++++ PAGE EXCERPT

Tuesday, May 17, 2011

How real is too real??

How real is too real?  That's a question I've been dealing with at some level for my whole life.

I was born sensitive and learned early on that others around me weren't comfortable with my sensitivity.  I learned to contain my sadness and worry and anxiety.  I learned to self-soothe as a three year old.  My dad's highest compliment to me was that I was two going on twenty-one, i.e. I was mature beyond my years.  I took that to mean that I could/should take care of myself and others and not be an immature child.  I took the message to heart and was always "good" and "well-behaved". 

But not anymore.  Don't get me wrong - I'm a "good person", but I no longer feel any compunction to "be good" so I don't upset others.  If I'm having feelings, I express them - appropriately, but I let them out. 

For example,  one day when Chris and I were fairly newly-married, I was having some feelings about who-knows-what - I was crying good and loud.  He tried to shush me.  As a knee-jerk reaction, based on my life's training up to that point, I pulled myself together and tried to stop crying, tried to "be good", didn't want to upset him.  Then my more conscious awakened self came to the fore and asked him why I should be quiet?  He said it was morning and time for the kids to start waking up, and he was afraid they would be upset if they heard me cry.  That did it!  I told him in no uncertain terms that the children had heard me cry before and would hear me cry again and could handle hearing me cry and I wasn't going to stop crying if I needed to cry. If he couldn't handle it, he could leave, but I needed to cry and I was going to cry.  I cried.  Good and loud and long.  Chris, fabulous caring man that he is, stayed with me as I cried.  I cried myself out and got on with my day. The kids did hear me cry and asked me at breakfast what was wrong.  I told them I had needed to cry and a bit about what it was about (I have no idea now what I was so upset about).  They nodded, smiled when I told them what I'd told Chris about them having heard me cry before, then went on eating their cereal. 

I want my kids to be able to be with emotions!  Theirs and others.  It's so healthy!

These days I seem to be working with this topic a lot.  I've been doing a lot of deep emotional work - I think that's the cause of these damn headaches I've been having.  It comes out in my writing.  I keep wanting it to come out in my painting, but I feel so verklemmt about that.  Ever since I started painting, I've been trying to pull together the two dichotomous sides of myself:  the rational, perfectionistic side and the emotional side which wants to yell and scream from the mountaintops (and whom I'm afraid is a bit nuts, if truth be told).  I want my pictures to be photorealistically perfect, AND I want to throw paint at the canvas with abandon.  Sometimes I do throw paint at the canvas and let my feelings out there.  The process is glorious, and I love it while I'm in it.  I have lots of insights and breakthroughs and am completely absorbed in what I'm doing.  The product, however, is nothing I am willing to show others.  Its power is in the process.  The product just isn't aesthetically pleasing or something I think others could understand/would like.

++++++++
++++ MATERIAL PROVIDED

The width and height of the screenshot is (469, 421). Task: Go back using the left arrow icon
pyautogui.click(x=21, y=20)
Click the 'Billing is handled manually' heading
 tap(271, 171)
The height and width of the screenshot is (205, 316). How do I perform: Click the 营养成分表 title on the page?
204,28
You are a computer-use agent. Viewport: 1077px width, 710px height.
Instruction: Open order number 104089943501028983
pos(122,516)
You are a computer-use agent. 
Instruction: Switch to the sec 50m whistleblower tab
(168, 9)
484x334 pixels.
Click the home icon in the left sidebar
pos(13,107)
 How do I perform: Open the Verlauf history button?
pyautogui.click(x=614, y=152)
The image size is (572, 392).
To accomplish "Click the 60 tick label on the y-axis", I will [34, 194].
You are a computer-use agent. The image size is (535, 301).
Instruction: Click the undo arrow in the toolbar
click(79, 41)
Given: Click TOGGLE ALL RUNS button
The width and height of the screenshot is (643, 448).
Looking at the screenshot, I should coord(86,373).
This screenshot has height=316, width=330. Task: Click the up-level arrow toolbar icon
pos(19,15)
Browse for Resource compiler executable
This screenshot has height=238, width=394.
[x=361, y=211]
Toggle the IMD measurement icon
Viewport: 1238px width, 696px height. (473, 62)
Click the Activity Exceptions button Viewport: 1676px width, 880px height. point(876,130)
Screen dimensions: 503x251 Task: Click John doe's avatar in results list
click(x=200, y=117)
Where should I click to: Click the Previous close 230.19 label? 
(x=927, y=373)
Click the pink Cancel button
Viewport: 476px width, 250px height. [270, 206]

++++++++

**TO BE DONE:**
1. Do these statements agree with the blog post? Answer yes or no for each and quote the deciding words. (a) The children asked at breakfast what was wrong. (b) Chris left while the writer cried. (c) The writer is willing to show others the paintings made by throwing paint.
2. Pull out the passage of the blog post between "I was born sensitive" and "let them out.", inclusive, copying it word for word.

**SOLUTIONS TO THE TASKS:**
1.
(a) Yes: "The kids did hear me cry and asked me at breakfast what was wrong."
(b) No: "Chris, fabulous caring man that he is, stayed with me as I cried."
(c) No: "The product, however, is nothing I am willing to show others."

2.
I was born sensitive and learned early on that others around me weren't comfortable with my sensitivity.  I learned to contain my sadness and worry and anxiety.  I learned to self-soothe as a three year old.  My dad's highest compliment to me was that I was two going on twenty-one, i.e. I was mature beyond my years.  I took that to mean that I could/should take care of myself and others and not be an immature child.  I took the message to heart and was always "good" and "well-behaved". 

But not anymore.  Don't get me wrong - I'm a "good person", but I no longer feel any compunction to "be good" so I don't upset others.  If I'm having feelings, I express them - appropriately, but I let them out.